### [EXERCISE OBJECTIVE]
Quote the records word for word from the start through the line containing "pyautogui.click(x=277, y=274)", including that line.

+ + + + +

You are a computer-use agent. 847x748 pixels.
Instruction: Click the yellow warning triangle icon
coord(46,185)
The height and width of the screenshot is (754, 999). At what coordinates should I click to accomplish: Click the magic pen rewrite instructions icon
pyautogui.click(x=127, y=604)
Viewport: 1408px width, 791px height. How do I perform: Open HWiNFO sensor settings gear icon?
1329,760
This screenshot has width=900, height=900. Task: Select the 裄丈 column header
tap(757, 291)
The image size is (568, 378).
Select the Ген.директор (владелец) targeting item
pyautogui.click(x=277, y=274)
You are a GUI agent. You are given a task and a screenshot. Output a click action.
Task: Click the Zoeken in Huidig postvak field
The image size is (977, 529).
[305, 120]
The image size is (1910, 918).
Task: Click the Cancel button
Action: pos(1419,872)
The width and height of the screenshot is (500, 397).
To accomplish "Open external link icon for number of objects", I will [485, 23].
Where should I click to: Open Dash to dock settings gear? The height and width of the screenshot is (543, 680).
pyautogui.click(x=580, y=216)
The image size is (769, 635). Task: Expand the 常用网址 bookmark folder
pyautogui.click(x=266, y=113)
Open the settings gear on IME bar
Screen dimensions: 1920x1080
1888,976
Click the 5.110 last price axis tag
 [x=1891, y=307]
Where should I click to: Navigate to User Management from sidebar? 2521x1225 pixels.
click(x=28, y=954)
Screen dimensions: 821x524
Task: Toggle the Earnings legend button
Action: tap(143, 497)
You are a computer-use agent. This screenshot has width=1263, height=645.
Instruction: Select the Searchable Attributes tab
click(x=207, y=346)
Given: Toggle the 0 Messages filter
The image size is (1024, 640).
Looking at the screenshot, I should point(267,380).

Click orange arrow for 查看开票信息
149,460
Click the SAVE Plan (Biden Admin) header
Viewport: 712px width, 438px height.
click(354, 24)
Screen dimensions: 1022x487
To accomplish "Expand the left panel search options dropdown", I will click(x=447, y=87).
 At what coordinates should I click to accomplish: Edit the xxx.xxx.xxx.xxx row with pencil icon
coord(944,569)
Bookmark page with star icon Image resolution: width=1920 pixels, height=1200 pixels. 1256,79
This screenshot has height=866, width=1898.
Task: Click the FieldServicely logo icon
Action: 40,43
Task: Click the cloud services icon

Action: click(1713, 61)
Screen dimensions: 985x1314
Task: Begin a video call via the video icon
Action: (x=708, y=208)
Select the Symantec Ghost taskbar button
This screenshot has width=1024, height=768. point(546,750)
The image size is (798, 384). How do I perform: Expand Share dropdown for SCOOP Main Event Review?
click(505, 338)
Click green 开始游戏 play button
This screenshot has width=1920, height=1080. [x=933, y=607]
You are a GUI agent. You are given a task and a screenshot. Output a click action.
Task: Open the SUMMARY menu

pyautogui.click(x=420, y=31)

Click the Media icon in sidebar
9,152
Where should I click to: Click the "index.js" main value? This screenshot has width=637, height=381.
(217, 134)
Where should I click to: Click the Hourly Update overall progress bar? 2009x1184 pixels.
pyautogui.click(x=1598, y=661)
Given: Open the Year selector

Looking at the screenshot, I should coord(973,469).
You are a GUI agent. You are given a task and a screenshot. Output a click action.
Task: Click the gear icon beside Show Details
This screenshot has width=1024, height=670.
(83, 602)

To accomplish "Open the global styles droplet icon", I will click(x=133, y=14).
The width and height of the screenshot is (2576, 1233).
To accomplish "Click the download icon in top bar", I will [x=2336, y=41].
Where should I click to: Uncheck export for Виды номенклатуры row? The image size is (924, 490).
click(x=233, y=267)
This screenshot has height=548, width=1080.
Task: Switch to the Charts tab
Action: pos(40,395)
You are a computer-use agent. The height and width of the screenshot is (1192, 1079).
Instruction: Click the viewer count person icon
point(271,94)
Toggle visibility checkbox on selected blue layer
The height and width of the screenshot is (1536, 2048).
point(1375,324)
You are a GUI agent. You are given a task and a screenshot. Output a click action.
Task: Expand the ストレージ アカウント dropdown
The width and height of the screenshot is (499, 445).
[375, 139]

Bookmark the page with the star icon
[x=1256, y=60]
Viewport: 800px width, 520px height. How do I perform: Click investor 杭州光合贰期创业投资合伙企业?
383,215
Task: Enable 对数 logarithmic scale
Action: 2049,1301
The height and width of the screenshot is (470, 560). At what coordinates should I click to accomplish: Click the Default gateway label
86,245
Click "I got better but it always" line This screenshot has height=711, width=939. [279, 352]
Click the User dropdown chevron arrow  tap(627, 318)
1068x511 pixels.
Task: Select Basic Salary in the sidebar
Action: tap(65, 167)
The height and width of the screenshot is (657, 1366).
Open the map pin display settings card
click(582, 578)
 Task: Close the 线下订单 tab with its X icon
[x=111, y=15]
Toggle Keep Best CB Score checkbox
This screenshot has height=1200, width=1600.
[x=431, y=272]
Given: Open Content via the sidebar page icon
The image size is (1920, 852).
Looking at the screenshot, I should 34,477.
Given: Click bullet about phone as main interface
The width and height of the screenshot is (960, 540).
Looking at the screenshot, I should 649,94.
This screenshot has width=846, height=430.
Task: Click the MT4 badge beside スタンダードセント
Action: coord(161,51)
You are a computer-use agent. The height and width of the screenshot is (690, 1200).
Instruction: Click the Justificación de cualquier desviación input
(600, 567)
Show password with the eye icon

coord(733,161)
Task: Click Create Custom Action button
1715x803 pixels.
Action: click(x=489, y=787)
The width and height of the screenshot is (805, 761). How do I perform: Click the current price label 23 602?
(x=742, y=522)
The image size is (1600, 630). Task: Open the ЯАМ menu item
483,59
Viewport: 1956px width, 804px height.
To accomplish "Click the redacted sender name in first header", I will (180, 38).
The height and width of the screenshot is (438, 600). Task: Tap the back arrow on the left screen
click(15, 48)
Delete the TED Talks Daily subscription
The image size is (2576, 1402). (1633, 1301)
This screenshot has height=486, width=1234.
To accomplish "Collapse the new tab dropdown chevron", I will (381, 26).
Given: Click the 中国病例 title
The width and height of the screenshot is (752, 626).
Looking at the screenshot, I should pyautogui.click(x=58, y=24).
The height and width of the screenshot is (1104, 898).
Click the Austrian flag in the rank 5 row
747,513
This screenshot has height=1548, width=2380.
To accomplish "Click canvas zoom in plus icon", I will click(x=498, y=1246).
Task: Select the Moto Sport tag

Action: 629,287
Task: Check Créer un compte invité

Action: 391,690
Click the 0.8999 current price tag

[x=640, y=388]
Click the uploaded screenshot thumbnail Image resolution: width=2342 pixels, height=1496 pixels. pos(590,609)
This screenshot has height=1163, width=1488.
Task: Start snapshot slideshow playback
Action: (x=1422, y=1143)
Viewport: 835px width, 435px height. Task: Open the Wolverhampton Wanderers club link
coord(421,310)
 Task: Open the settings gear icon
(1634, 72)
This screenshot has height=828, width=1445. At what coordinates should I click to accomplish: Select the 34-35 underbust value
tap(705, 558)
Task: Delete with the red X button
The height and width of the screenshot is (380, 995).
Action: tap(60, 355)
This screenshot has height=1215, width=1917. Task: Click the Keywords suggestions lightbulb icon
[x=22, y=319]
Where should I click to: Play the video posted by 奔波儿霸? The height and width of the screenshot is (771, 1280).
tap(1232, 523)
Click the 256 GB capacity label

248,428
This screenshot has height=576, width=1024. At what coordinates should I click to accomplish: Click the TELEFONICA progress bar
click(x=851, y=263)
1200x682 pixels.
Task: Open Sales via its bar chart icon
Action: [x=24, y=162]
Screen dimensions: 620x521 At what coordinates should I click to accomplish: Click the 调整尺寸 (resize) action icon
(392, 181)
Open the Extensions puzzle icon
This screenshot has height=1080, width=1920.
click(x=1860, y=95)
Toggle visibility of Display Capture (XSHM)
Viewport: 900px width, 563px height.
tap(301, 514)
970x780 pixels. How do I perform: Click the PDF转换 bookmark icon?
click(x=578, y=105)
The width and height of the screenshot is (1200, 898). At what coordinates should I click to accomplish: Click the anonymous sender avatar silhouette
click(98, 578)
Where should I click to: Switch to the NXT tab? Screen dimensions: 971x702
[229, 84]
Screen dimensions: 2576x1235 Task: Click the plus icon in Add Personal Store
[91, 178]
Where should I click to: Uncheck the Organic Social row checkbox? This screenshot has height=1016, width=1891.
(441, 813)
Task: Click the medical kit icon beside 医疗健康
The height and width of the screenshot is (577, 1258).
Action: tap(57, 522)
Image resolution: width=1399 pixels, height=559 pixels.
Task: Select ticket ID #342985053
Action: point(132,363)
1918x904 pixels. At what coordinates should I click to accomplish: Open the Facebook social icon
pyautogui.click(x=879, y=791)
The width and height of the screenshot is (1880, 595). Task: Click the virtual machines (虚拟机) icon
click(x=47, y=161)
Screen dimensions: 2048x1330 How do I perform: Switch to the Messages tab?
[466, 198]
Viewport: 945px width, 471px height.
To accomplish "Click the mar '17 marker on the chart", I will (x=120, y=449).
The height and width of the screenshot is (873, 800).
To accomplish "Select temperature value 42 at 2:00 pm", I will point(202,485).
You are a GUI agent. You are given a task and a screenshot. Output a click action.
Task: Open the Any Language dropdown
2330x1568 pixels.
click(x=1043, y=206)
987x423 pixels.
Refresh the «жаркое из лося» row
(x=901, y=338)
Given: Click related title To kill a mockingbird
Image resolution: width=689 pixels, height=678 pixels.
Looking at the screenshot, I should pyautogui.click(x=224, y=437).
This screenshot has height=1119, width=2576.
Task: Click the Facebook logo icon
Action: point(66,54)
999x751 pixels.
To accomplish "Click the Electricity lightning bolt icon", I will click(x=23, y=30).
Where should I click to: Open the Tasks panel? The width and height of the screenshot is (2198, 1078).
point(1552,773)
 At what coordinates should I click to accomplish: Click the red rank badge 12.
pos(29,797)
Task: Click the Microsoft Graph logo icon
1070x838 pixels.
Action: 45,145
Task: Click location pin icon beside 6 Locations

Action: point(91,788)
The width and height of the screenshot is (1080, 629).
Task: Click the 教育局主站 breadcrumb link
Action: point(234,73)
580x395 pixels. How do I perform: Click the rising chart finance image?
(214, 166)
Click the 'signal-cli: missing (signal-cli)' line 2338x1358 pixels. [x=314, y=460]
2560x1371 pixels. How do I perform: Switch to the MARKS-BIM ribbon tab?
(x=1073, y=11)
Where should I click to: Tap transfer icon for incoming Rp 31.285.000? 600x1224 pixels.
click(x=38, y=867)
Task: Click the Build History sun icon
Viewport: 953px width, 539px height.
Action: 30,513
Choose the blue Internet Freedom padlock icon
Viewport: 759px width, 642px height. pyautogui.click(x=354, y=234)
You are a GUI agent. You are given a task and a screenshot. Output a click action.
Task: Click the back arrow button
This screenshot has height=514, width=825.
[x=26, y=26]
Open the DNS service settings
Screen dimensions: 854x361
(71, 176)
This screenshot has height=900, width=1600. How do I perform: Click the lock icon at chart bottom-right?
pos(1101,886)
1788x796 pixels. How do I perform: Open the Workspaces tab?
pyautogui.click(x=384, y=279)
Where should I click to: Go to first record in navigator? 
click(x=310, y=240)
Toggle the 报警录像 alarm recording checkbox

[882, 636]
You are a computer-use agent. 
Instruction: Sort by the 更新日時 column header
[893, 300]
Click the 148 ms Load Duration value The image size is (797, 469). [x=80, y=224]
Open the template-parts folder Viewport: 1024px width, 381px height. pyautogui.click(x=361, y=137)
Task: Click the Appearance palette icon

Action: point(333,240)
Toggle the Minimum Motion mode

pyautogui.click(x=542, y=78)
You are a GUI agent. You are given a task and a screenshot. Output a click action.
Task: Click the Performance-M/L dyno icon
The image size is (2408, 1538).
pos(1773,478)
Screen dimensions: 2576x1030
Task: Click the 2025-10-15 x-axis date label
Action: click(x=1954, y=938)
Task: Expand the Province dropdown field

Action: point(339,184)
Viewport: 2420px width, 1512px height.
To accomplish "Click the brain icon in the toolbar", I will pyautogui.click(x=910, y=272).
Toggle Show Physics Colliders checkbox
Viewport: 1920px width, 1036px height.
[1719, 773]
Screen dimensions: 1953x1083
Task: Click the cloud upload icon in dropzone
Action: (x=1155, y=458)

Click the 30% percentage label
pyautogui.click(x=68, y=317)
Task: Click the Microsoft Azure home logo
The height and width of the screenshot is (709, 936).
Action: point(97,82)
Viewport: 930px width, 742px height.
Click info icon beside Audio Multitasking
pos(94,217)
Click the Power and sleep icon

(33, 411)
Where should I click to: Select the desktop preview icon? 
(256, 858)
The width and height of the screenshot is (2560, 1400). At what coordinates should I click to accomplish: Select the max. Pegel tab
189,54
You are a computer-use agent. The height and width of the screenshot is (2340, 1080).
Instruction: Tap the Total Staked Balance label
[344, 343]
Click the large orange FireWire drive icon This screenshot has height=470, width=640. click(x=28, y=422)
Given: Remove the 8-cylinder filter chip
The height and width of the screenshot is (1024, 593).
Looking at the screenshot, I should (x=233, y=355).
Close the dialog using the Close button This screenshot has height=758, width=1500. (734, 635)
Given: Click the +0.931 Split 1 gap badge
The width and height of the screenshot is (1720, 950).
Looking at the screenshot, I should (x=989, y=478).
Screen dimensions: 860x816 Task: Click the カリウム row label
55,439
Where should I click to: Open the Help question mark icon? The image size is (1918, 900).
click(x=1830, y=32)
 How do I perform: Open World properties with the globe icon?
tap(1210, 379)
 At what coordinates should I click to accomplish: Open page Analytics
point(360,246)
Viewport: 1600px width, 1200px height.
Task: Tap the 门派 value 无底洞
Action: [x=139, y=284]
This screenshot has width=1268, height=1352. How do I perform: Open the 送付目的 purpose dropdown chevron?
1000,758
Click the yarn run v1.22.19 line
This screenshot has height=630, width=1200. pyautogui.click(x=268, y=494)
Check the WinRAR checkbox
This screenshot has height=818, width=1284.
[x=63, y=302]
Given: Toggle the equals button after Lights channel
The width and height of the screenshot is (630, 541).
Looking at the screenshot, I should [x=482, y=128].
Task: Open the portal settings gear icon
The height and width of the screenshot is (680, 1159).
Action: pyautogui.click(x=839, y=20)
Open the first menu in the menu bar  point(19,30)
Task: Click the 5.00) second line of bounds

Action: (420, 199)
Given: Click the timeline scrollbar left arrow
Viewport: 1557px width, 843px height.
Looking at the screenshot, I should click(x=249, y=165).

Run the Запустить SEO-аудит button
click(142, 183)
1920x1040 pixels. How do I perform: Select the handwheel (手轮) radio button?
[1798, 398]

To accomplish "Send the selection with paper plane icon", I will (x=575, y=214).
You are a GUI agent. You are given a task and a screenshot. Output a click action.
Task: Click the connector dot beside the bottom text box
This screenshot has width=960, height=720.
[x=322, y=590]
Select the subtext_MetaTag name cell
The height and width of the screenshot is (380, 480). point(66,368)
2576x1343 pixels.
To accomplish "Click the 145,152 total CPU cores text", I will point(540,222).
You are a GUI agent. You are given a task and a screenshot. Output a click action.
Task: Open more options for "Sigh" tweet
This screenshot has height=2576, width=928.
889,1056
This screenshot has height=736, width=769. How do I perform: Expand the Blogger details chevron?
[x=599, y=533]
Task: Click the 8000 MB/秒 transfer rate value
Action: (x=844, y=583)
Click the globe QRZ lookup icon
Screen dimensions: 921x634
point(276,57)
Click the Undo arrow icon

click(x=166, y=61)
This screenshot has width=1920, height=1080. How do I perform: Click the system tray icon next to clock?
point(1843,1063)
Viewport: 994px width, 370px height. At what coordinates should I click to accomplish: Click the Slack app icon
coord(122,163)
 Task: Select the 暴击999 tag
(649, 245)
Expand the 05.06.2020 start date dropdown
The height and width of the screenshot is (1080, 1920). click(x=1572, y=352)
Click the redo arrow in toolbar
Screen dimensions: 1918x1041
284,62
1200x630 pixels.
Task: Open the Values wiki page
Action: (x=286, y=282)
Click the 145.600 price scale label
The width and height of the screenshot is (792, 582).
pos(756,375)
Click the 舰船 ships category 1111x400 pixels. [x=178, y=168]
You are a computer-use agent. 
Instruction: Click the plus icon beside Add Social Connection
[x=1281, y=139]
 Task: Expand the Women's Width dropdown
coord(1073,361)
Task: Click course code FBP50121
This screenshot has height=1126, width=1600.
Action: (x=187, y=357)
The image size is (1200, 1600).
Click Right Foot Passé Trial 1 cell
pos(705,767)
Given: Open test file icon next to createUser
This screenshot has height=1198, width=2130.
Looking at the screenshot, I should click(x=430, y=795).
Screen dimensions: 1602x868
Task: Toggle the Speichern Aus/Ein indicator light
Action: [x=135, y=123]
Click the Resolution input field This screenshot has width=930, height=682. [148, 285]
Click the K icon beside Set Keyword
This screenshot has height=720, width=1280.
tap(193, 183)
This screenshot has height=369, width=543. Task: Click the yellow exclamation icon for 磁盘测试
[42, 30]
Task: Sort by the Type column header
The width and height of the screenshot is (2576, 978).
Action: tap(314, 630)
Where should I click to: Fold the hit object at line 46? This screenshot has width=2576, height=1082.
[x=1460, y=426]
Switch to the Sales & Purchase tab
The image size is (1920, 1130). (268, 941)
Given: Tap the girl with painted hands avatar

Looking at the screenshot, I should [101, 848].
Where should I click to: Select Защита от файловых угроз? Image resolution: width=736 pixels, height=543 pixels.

+ + + + +

### [EXERCISE RESPONSE]
You are a computer-use agent. 847x748 pixels.
Instruction: Click the yellow warning triangle icon
coord(46,185)
The height and width of the screenshot is (754, 999). At what coordinates should I click to accomplish: Click the magic pen rewrite instructions icon
pyautogui.click(x=127, y=604)
Viewport: 1408px width, 791px height. How do I perform: Open HWiNFO sensor settings gear icon?
1329,760
This screenshot has width=900, height=900. Task: Select the 裄丈 column header
tap(757, 291)
The image size is (568, 378).
Select the Ген.директор (владелец) targeting item
pyautogui.click(x=277, y=274)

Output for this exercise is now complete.